WHAT YOU WILL DO — Within the entries below, every line containing "agent" is to be copied.

INFORMATION —
--------------------------------------------------

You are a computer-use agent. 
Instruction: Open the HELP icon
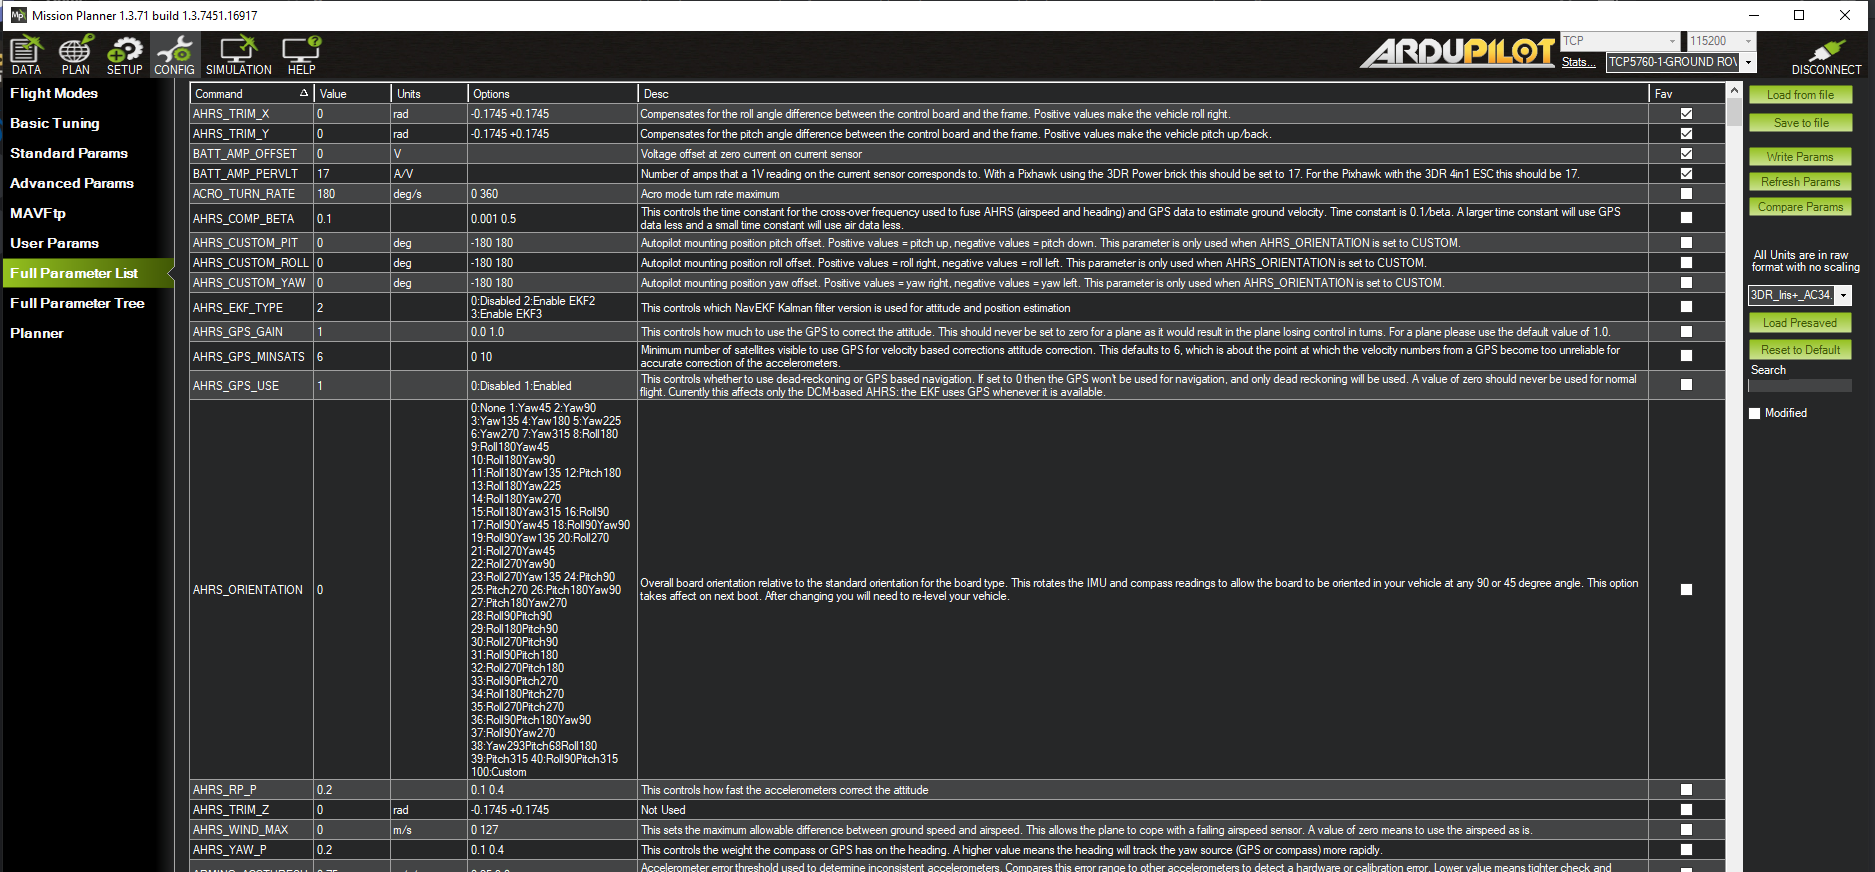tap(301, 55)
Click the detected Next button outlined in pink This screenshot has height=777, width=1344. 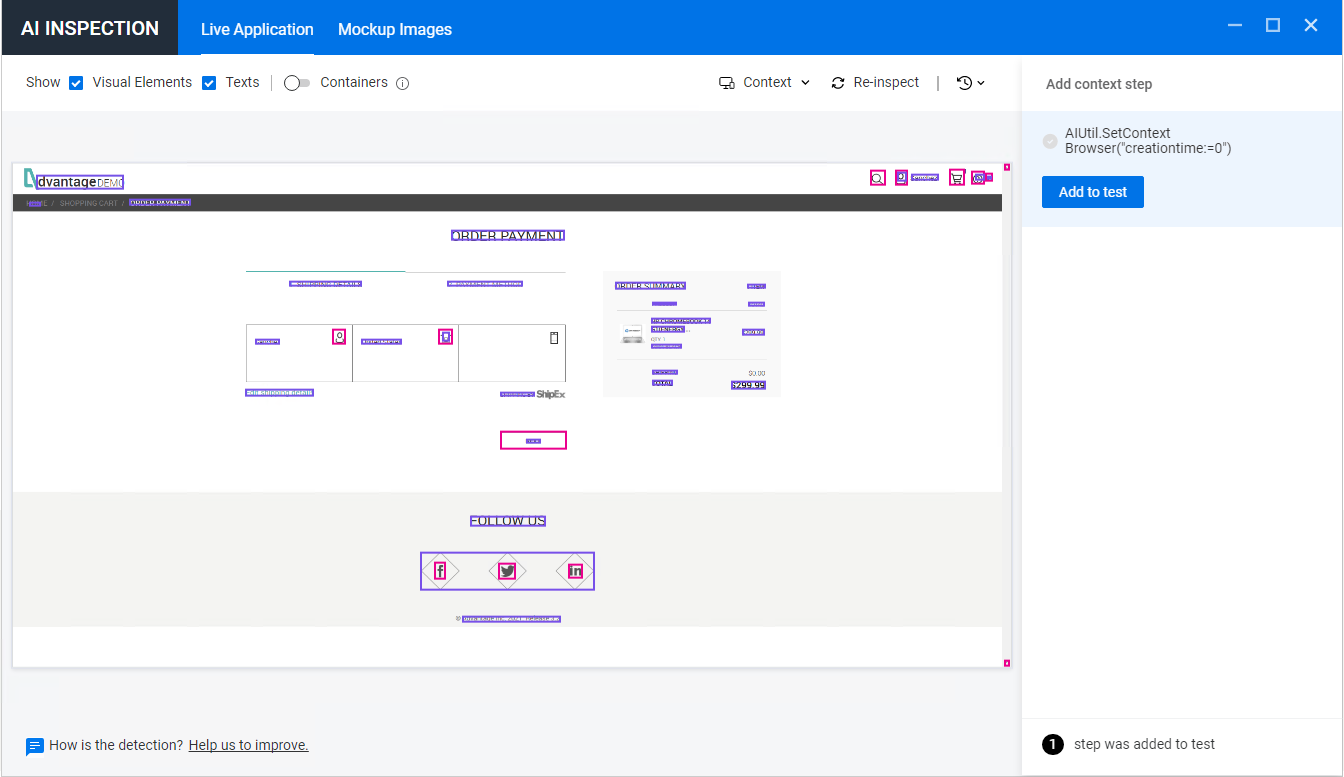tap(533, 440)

--------------------------------------------------

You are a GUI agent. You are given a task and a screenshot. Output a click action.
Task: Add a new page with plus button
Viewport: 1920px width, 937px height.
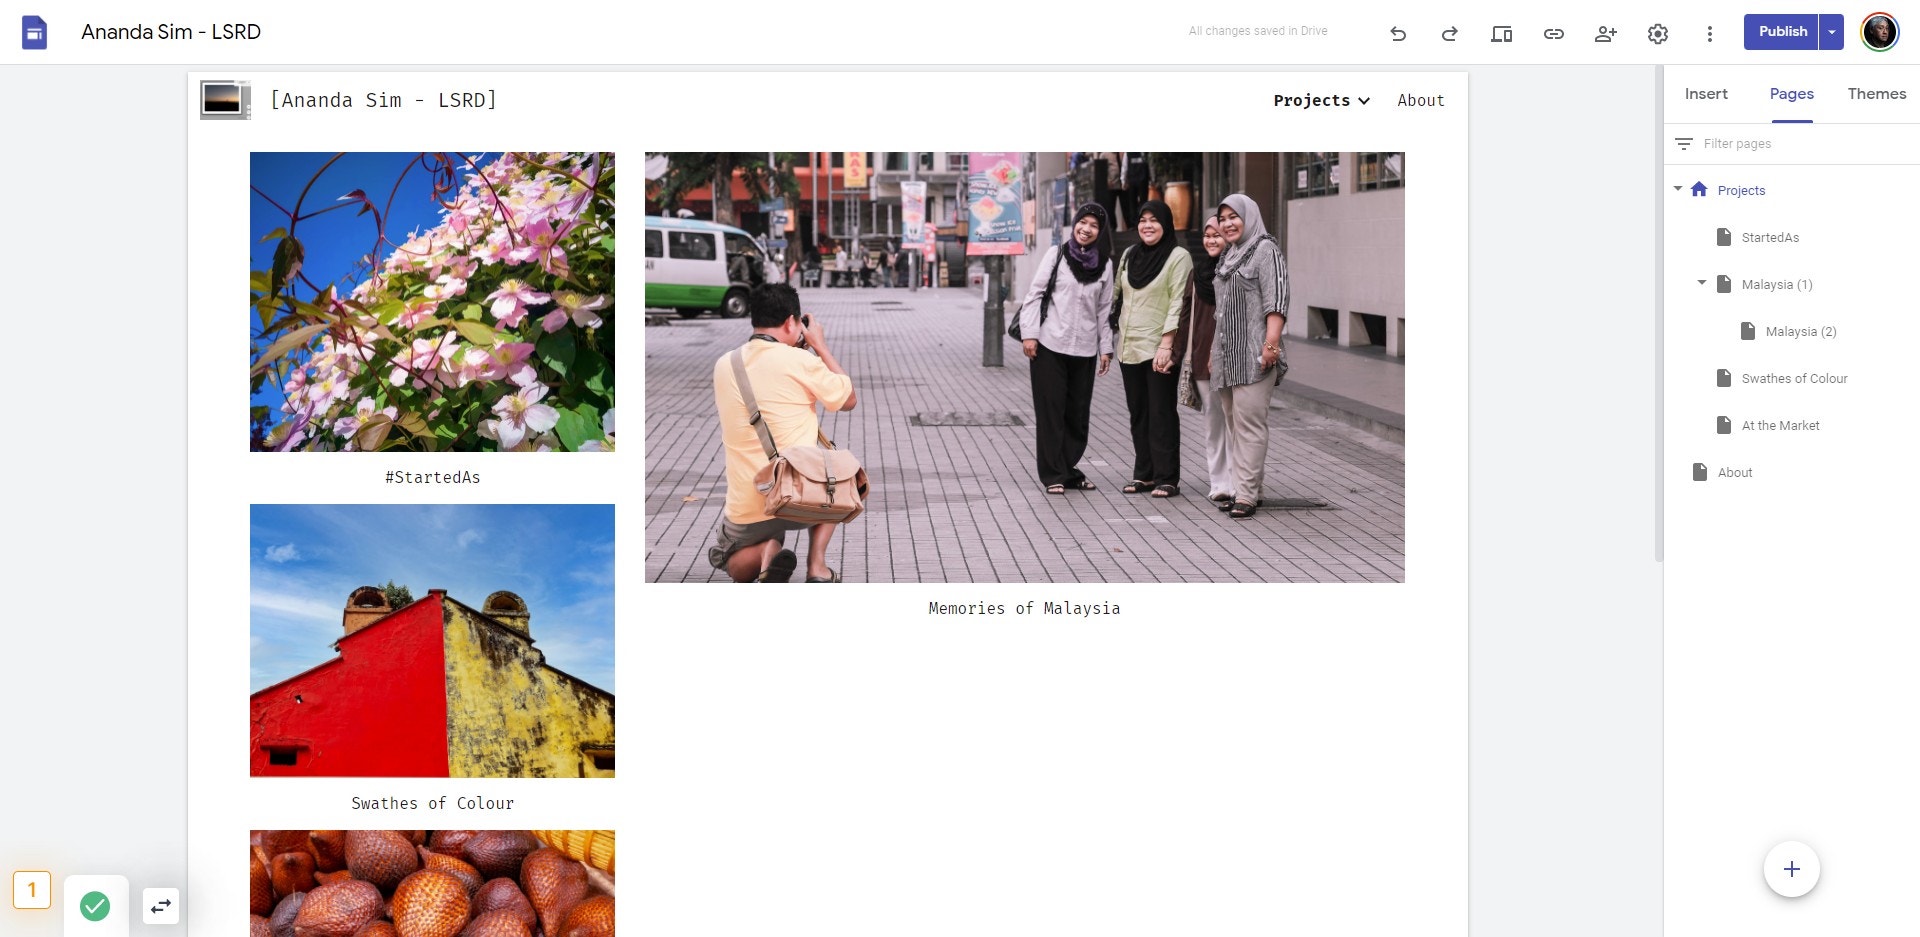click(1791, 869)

--------------------------------------------------

SOLUTION —
You are a computer-use agent. 
You are a GUI agent. You are given a task and a screenshot. Output a click action.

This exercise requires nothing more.